**Problem requirements**
Reproduce word for word every line from the one containing "Viewport: 1344px width, 896px height." to the final line of the data below; omit the pictures.

[Dataset entries]
=======
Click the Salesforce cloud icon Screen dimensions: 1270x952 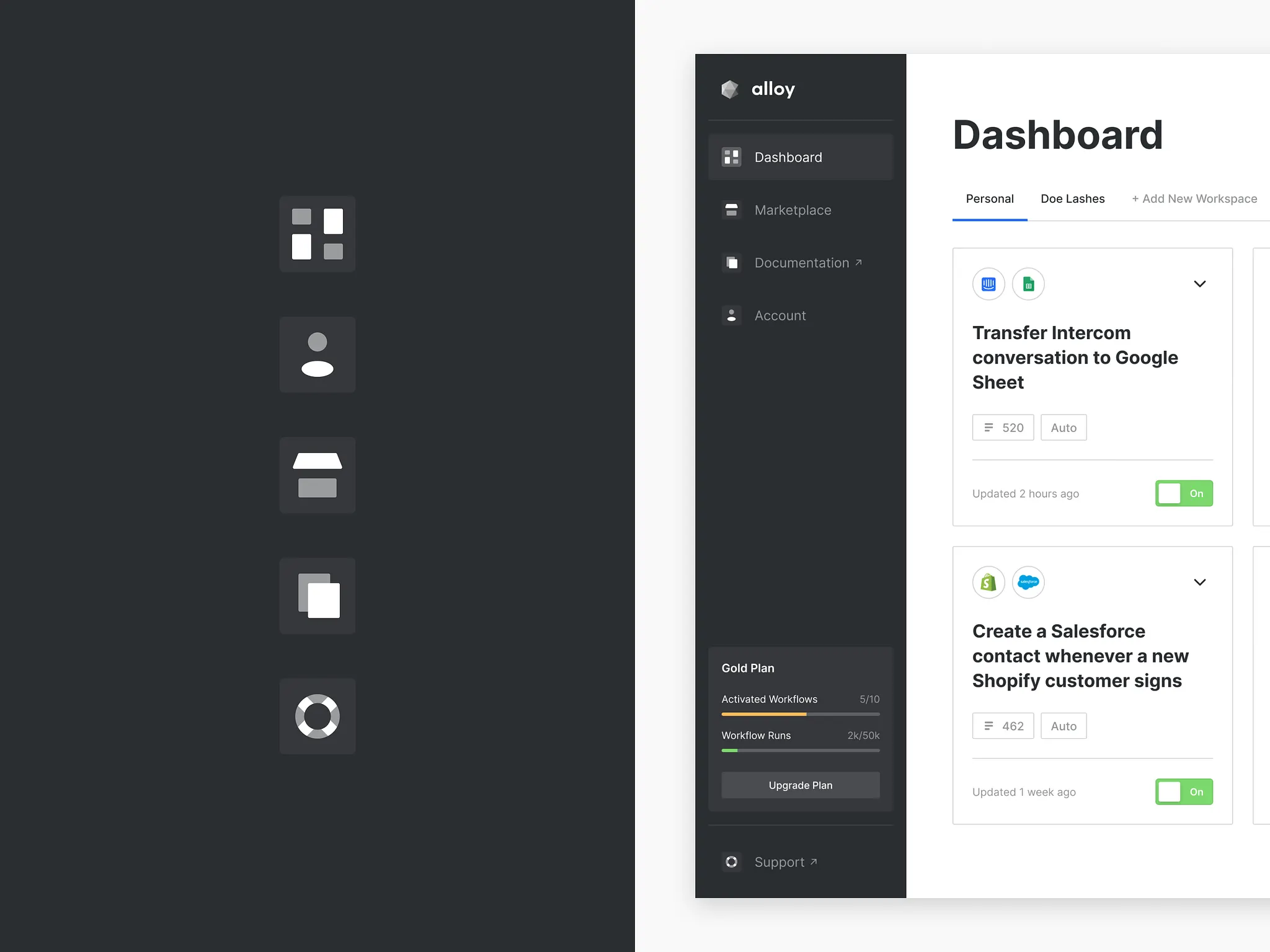pyautogui.click(x=1028, y=582)
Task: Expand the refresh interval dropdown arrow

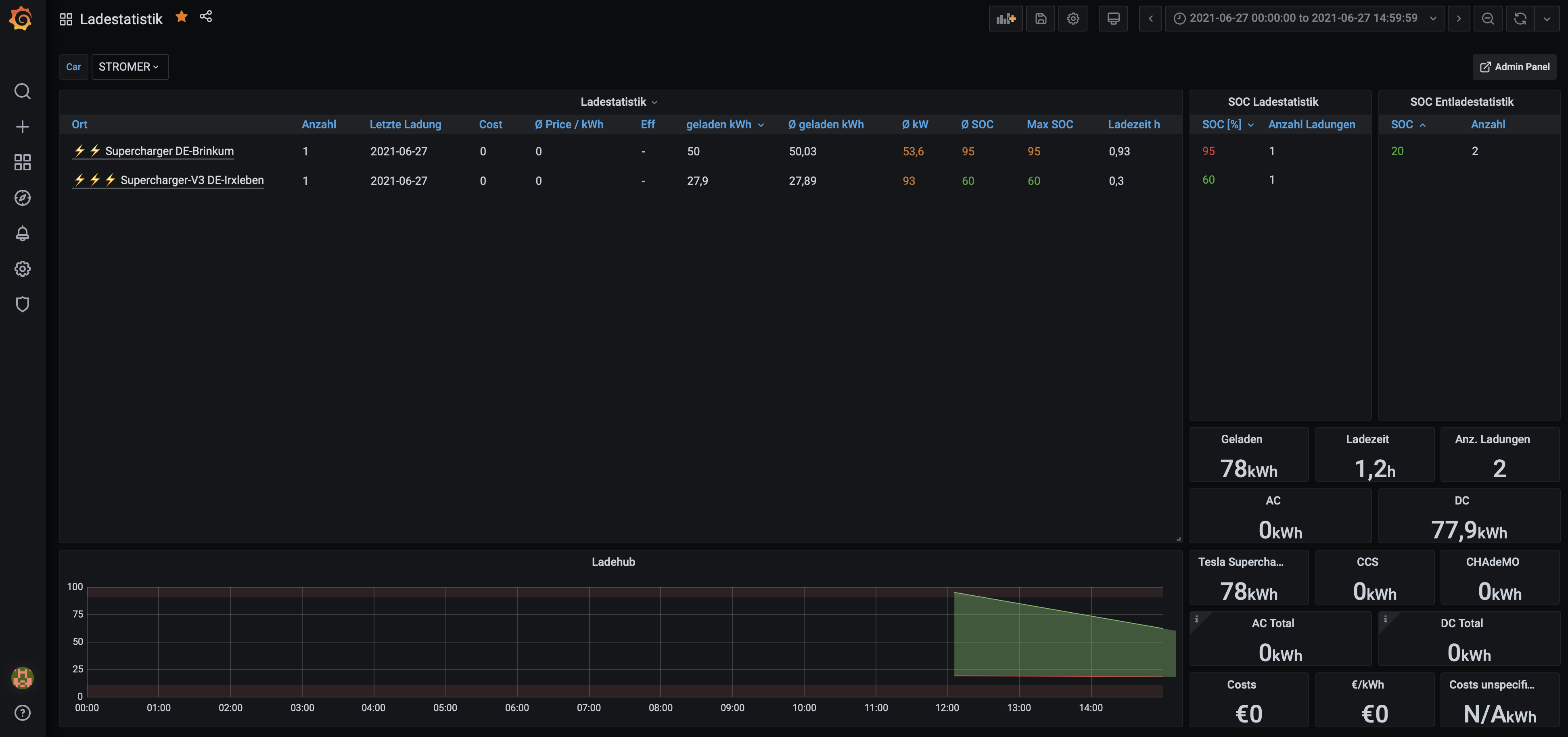Action: point(1547,18)
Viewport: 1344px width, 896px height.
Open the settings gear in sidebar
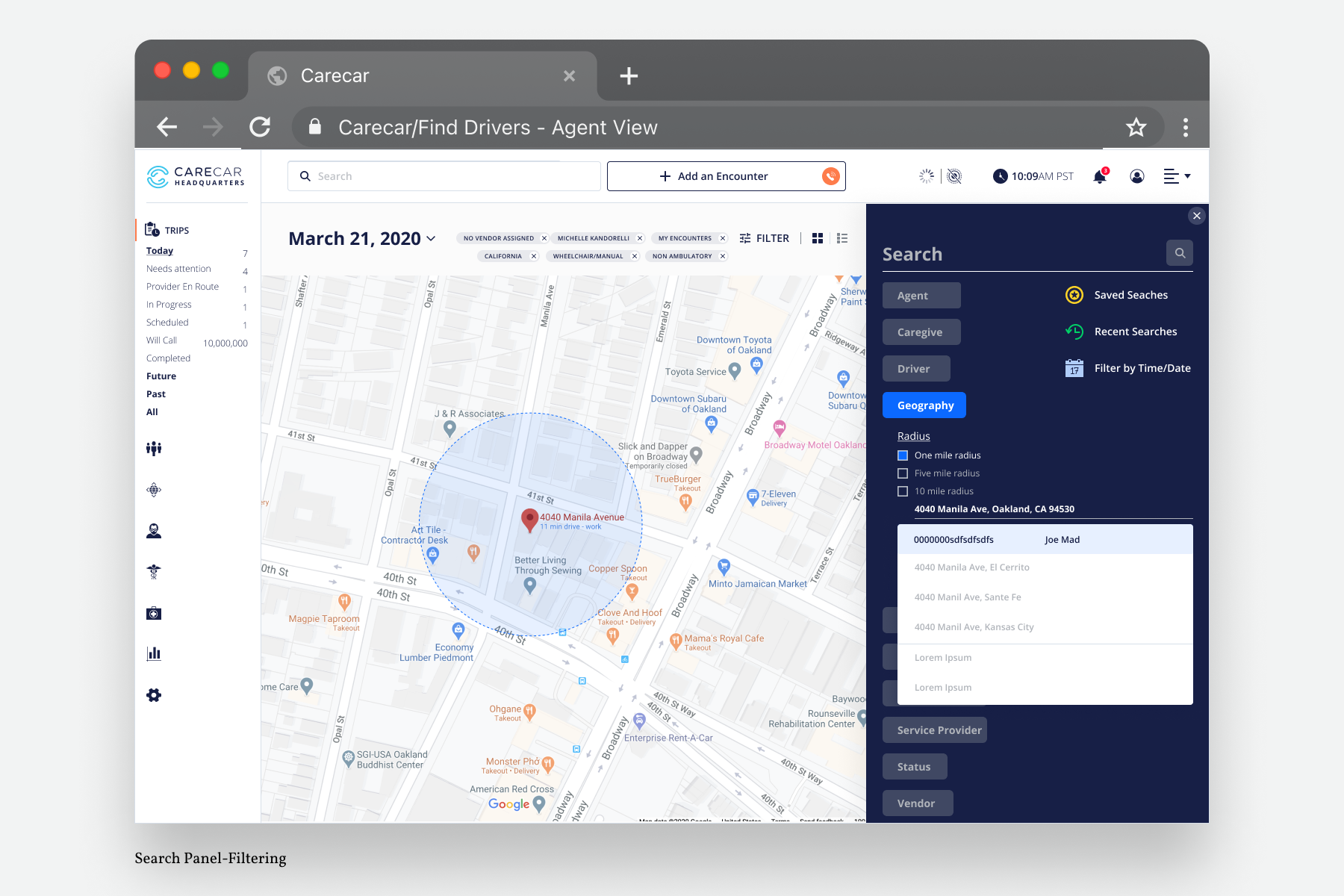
=======
**Answer space**
Viewport: 1344px width, 896px height.
Open the settings gear in sidebar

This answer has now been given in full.